▶ TEXT SHOWN
In the context of certain regions’ prevailing emission regulations, a very low power-specific NOx output is critical on a large-displacement, high-power engine because it can impact an installation’s total accumulated NOx emissions significantly. In this case, these applied technologies combined to cut specific NOx emissions by 40 percent off the original target rate–a tremendous achievement–while at the same time increasing the power output and range of site conditions at which the engine could reach full performance. The demonstration of this strategy on a single-cylinder laboratory prototype engine was successful, and work began to create a full prototype engine on which to refine the pieces on a full-production scale.

Combustion Chamber

Although lower emissions were now possible, other changes were needed to widen the range of acceptable fuels significantly. This shifted the design focus to the combustion chamber. Piston geometry optimization was combined with altered cam events, which together were integrated with the improved turbocharger performance to create the needed margin against detonation and misfire. By this point, a version of this design had been available in the smaller engine. The key was finding the right combination for the larger platform, and to see precisely how far its performance could extend.

Simulation was used in these early design evaluations to accelerate decision making. A simple example of the value of these simulations is found in the efforts to optimize fuel line sizing for best performance across the wide targeted range of fuel energy values. A model was constructed to simulate system performance according to various line sizes. This allowed the team to identify a size that could maintain fuel flows at both extremes of the fuel energy range within the delivery requirements of the smart mixing valve, which was critical to consistent performance for all possible fuels. This simulated study highlighted a key design parameter without the time and cost of creating physical flow evaluation models.

▶ EXERCISES
1) In the engine development text, by how much did the applied technologies cut specific NOx emissions?
2) Pick up the engine development text after its final sentence and continue it.

▶ MATERIAL PROVIDED

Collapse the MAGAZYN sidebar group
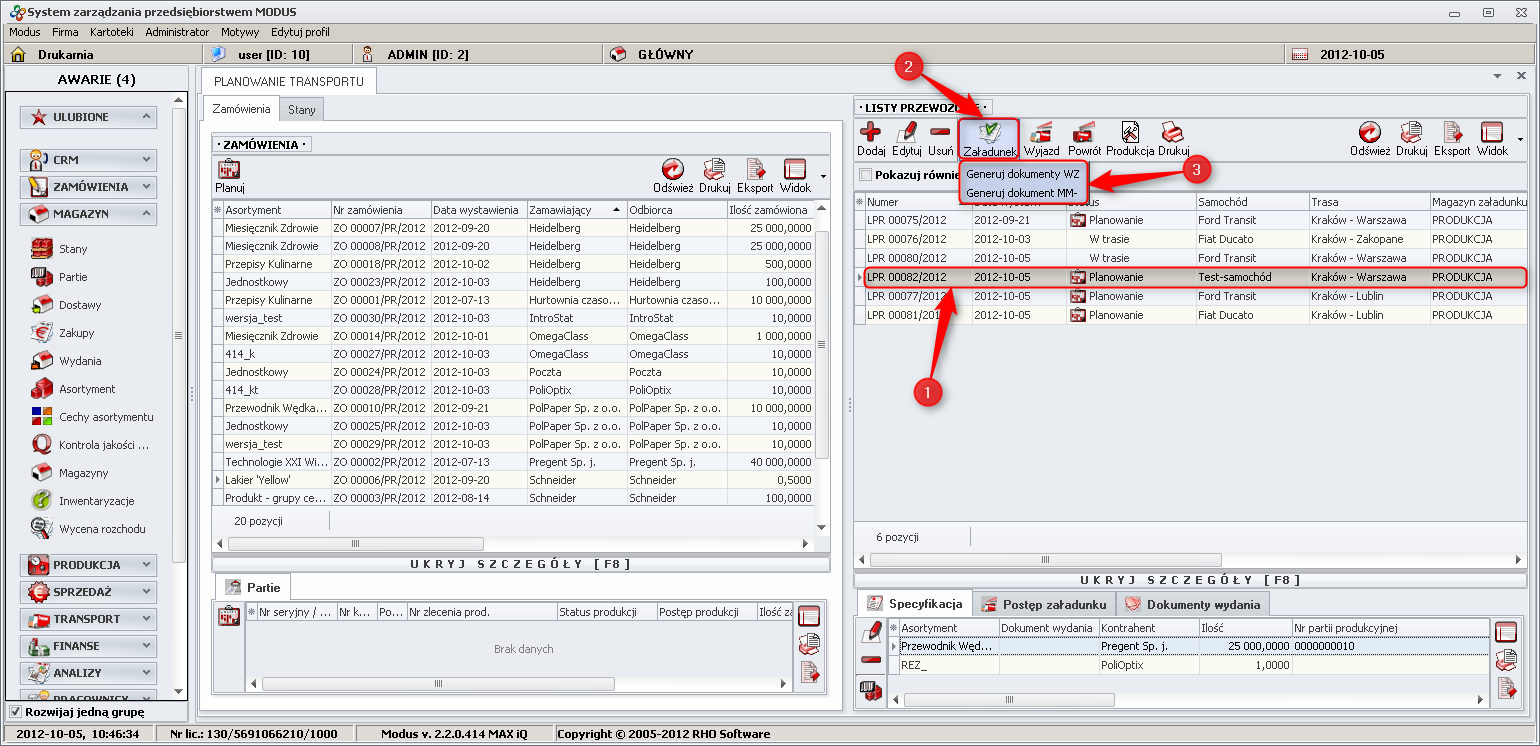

▶ RESPONSE LIST
1) By 40 percent off the original target rate.

2)
With the fuel delivery system cleared for use with hydrogen sulfide in the fuel gas, the focus then moved to the mixing valve. Its function enables precise air/fuel ratio control under constantly changing conditions, and therefore constitutes a key to the engine’s high-performance, low-emissions design strategy. The supplier provided a version of the valve that is capable to an H₂S concentration of 1,000 parts per million. This reached very close to the original target and was deemed an acceptable compromise. Now the H₂S tolerance capability for the whole engine was set.

The design optimization prior to the prototype test engine build made extensive use of computer modeling of combustion and whole-engine performance. The models explored combinations of piston and cam geometries to make the best use of the available turbocharger performance map. The goal was to extend the usable fuel range to the high design target, selected to be the combustion equivalent of HD-5 propane. The modeling allowed many possible combinations to be narrowed to a much smaller set deemed appropriate for actual testing in a single-cylinder engine.

The performance data gathered from these single-cylinder test runs were used to correlate live testing to the computer simulation, and from that confirmation, one combination was selected to proceed to a multicylinder test engine. The test plan for the prototype engine was developed from the performance goals and specific areas of interest identified by the failure mode effects analysis (FMEA) process, plus details derived from experiences in past engine development testing. This full battery of operational and mechanical component evaluations formed the base line confirmation that the design was capable of delivering on all program targets for performance, reliability and durability.

‘Field Follow’ Validation

As each component was stabilized to a production-ready design, it was worked with its source of supply to prepare for full-volume manufacturing. At the same time, the performance testing results were used to promote the capabilities of the new engine to customers willing to put pilot engines into real-world installations. This “field follow” process was used to provide longer-term validation of the new design’s performance and durability.

While field follow validation work is expected to proceed without incident, its value is proven each time an issue comes to light. For instance, the external insulation for the exhaust manifolds unexpectedly failed to perform as expected during validation. The seemingly robust rigid box design did not hold up well in the high-vibration environment, an outcome that likely only would have appeared in this kind of extended-run test condition.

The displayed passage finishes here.